Sono altresì derogati dal fermo della circolazione i seguenti veicoli:

  • veicoli appartenenti a soggetti pubblici e privati che svolgono funzioni di pubblico servizio o di pubblica utilità, individuabili o con adeguato contrassegno o con certificazione del datore di lavoro, che svolgono servizi manutentivi di emergenza;

  • veicoli dei commercianti ambulanti dei mercati settimanali scoperti, limitatamente al percorso strettamente necessario per raggiungere il luogo di lavoro dal proprio domicilio e viceversa;

  • veicoli degli operatori dei mercati all'ingrosso (ortofrutticoli, ittici, floricoli e delle carni), limitatamente al percorso strettamente necessario per raggiungere il proprio domicilio al termine dell'attività lavorativa;

  • veicoli adibiti al servizio postale universale o in possesso di licenza/autorizzazione ministeriale di cui alla direttiva 97/67/CE come modificata dalla direttiva 2002/39/CE;

  • veicoli blindati destinati al trasporto valori, disciplinati dal decreto del Ministero dei Trasporti n. 332 del 3 febbraio 1998;

  • veicoli di medici e veterinari in visita urgente, muniti del contrassegno dei rispettivi ordini, operatori sanitari ed assistenziali in servizio con certificazione del datore di lavoro;

  • veicoli utilizzati per il trasporto di persone sottoposte a terapie indispensabili ed indifferibili per la cura di gravi malattie in grado di esibire relativa certificazione medica;

  • veicoli utilizzati dai lavoratori con turni lavorativi tali da impedire la fruizione dei mezzi di trasporto pubblico, certificati dal datore di lavoro;

  • veicoli dei sacerdoti e dei ministri del culto di qualsiasi confessione per le funzioni del proprio ministero;

  • veicoli con a bordo almeno tre persone (car pooling);

  • veicoli delle autoscuole utilizzati per le esercitazioni di guida e per lo svolgimento degli esami per il conseguimento del le patenti C, CE, D, DE ai sensi dell'art. 116 del Decreto legislativo 285/1992;

  • veicoli dei donatori di sangue muniti di appuntamento certificato per la donazione.

Eventuali richieste di esclusioni potranno essere richieste dai singoli Comuni.

I controlli sul rispetto delle limitazioni alla circolazione dei veicoli sono effettuati dai soggetti che svolgono servizi di polizia stradale.

Si precisa che i Comuni non possono concedere deroghe speciali e personali al di fuori di quelle previste dai provvedimenti regionali.

Si applicano inoltre su tutto il territorio regionale per il periodo dal 1 ottobre al 31 marzo di ogni anno i seguenti obblighi:

•          lo spegnimento dei motori degli autobus nella fase di stazionamento ai capolinea;

•          lo spegnimento dei motori dei veicoli merci durante le fasi di carico/scarico.

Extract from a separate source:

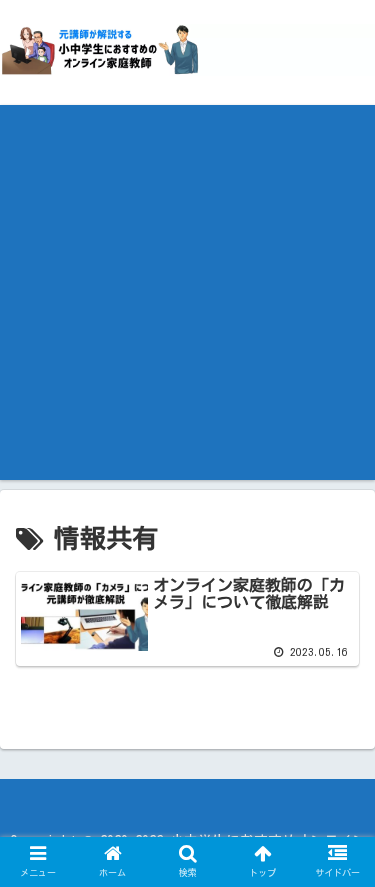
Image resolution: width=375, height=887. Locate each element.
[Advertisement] (187, 292)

La delibera di Giunta regionale n. 7095 del 18 settembre 2017 ha inoltre disposto misure temporanee omogenee di limitazione da attuarsi al verificarsi di periodi di protratto superamento degli inquinanti in atmosfera. Maggiori dettagli circa le modalità di attuazione delle misure temporanee e sui Comuni aderenti sono fornite di seguito nello specifico paragrafo.

PROVVEDIMENTI PER LA LIMITAZIONE DELLE EMISSIONI INQUINANTI IN AMBITO CIVILE

Nel periodo autunnale e invernale dal 1 ottobre al 31 marzo di ogni anno (a seguito della anticipazione del periodo introdotta dalla delibera di Giunta regionale n. 7095 del 18 settembre 2017) è in vigore anche il divieto di utilizzo di apparecchi per il riscaldamento domestico poco efficienti alimentati a biomassa legnosa. La limitazione si applica nel caso in cui siano presenti altri impianti per il riscaldamento domestico alimentati con combustibili tradizionali ammessi.

Sono limitate le seguenti categorie di impianto a biomassa legnosa:

  • camini aperti

  • camini chiusi e stufe con un rendimento inferiore al 63%

Il divieto si applica alla Fascia 1 del territorio regionale e ai restanti Comuni situati ad una quota altimetrica uguale o inferiore ai 300 m s.l.m. (delibera di Giunta regionale n. 7635/2008).

Il valore di rendimento energetico posseduto dall'apparecchio è precisato nel libretto di istruzioni fornito dal venditore e comunque certificato dal costruttore.

I controlli sono effettuati dalle Province - nei Comuni aventi meno di 40.000 abitanti - e dai Comuni con popolazione maggiore di 40.000 abitanti, nell'ambito delle verifiche sugli impianti termici.

La sanzione in caso di inosservanza è quella disciplinata dall'art. 27, comma 4, della Legge regionale n. 24/06 (da 500 a 5.000 €).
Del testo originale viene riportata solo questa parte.